Family meeting and Christmas
Today’s family meeting mainly discussed Anita’s period at home over Christmas. The staff wanted her to be at home for a period of 2 weeks. They think it will do her good because she has been in hospital for such a long period. We voiced concern over her not having any physio over this period. The physio didn’t think it would affect her adversely although it was suggested that I carry out a predetermined programme with her. They think there will be lots of benefits such as increased motivation and an improvement in her psychological wellbeing. She will be home from 17th December. There will be carers from an agency in the morning and evenings, apart from Friday and Saturday evenings. It will give us the opportunity to test things at home.
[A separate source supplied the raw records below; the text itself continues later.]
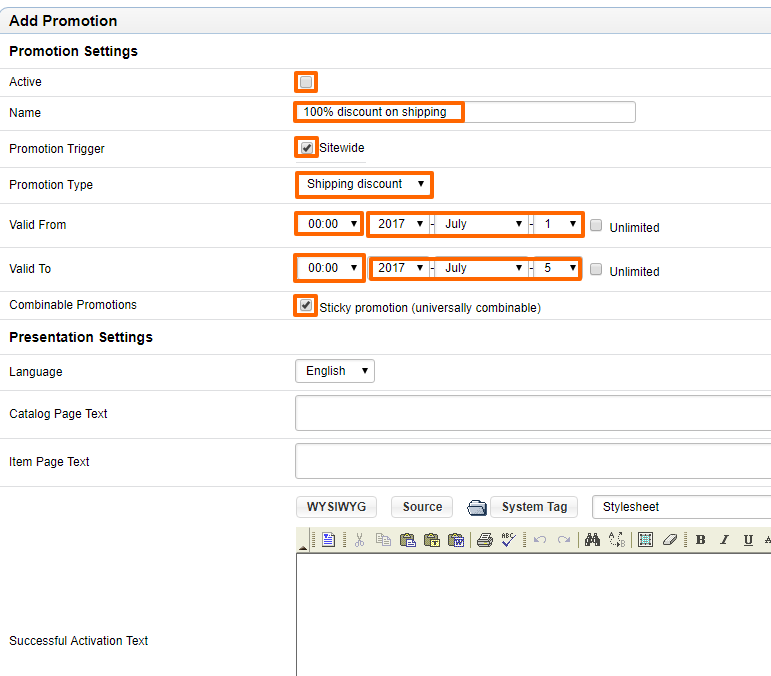Open Find with the binoculars icon
The height and width of the screenshot is (676, 771).
(x=592, y=540)
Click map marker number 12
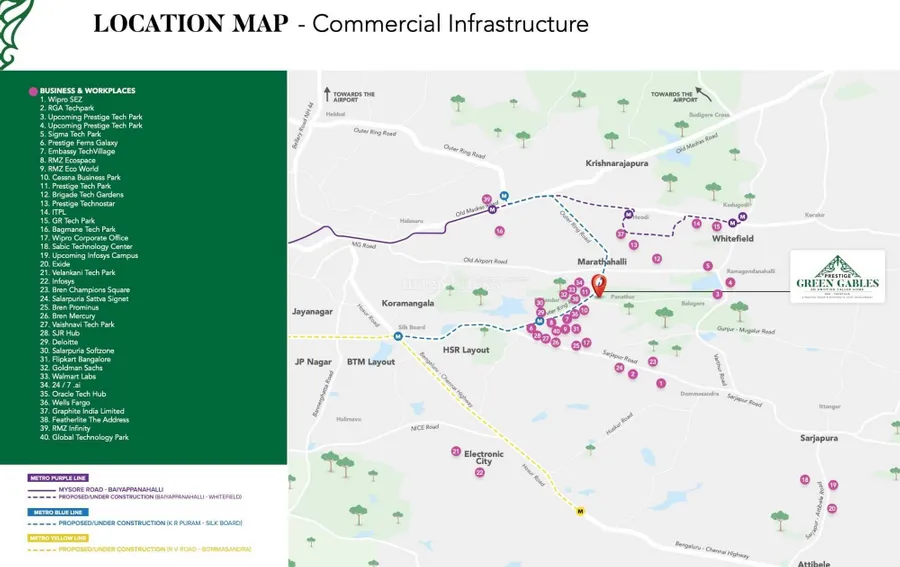Viewport: 900px width, 567px height. [657, 259]
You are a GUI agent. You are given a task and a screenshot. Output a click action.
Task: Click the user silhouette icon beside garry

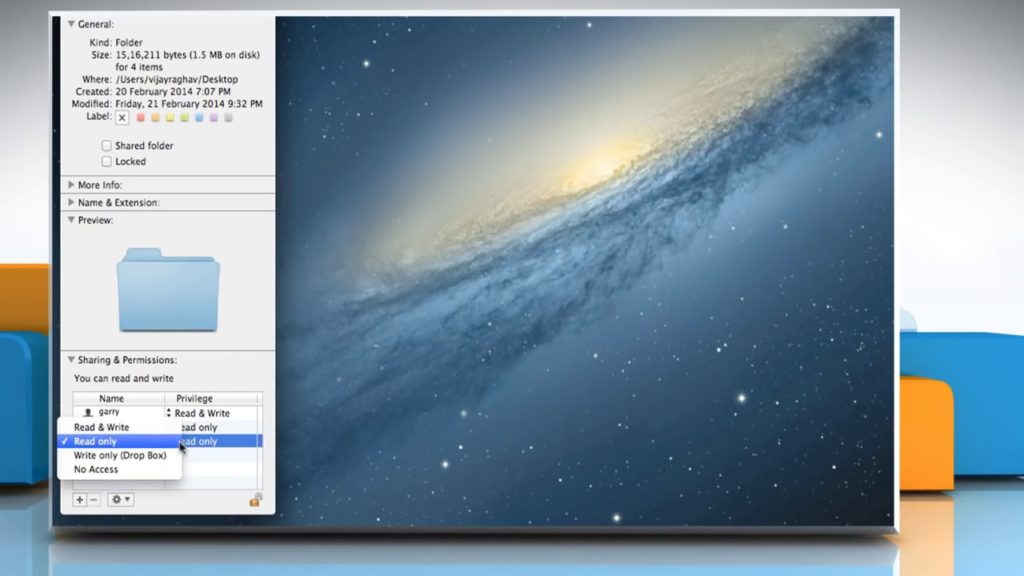88,411
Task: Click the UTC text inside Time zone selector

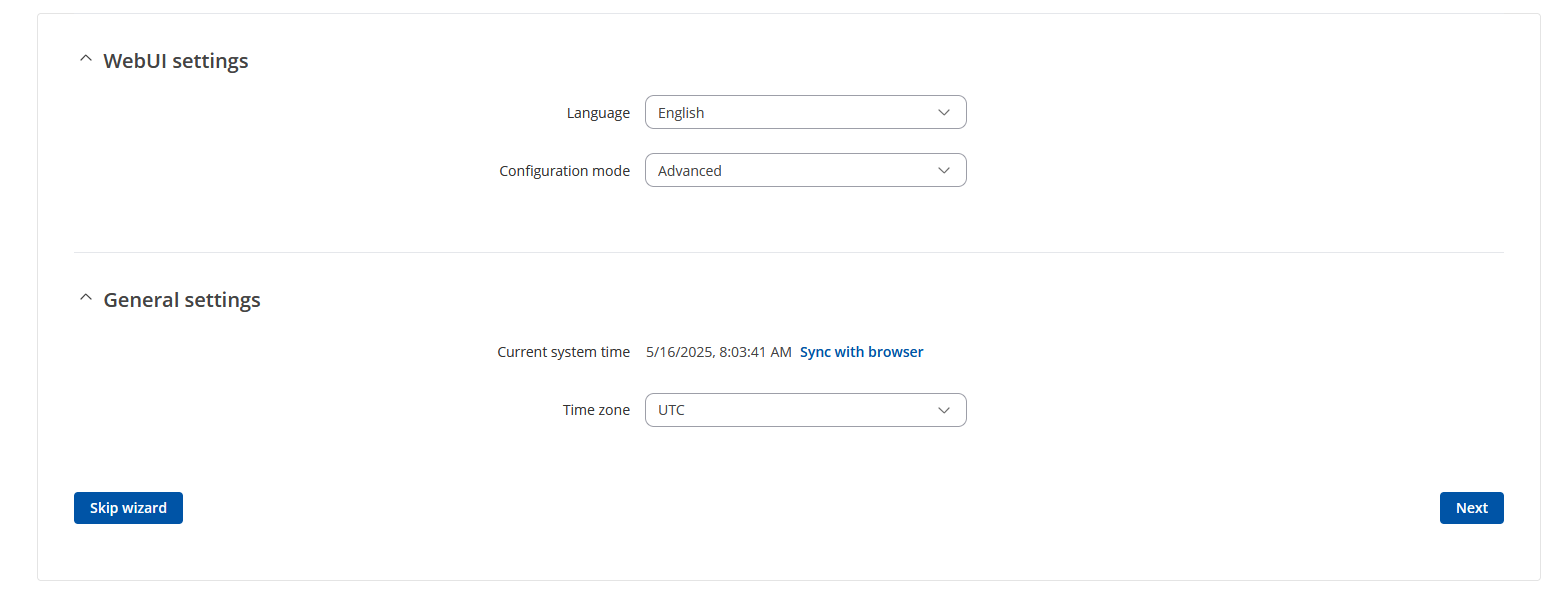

We also talked about the recent prognosis that the doctor had given (she would see no functional improvements in her arm and leg). They gave me the impression that they agreed with me in that we would see improvements. I asked if she couldn’t have some kind of device for her leg that would mean she could walk but the physio thought not. A difficult problem at home will be that if she can’t walk then just how she is going to move around.
I also asked if it would do Anita any good to be in a different hospital. I have this feeling that there is always something more I can do for her that I am missing out on! Since her prognosis we wondered if the staff had given up. She was told this was not true and that she would not progress any better at another hospital. They see the approximate date for her discharge around March. Although we are desperate to move on from the hospital I remain to be convinced that she will continue her progress at the same rate with the services offered in the MK community. I will question the MK side of things much more to find out what they will do for her.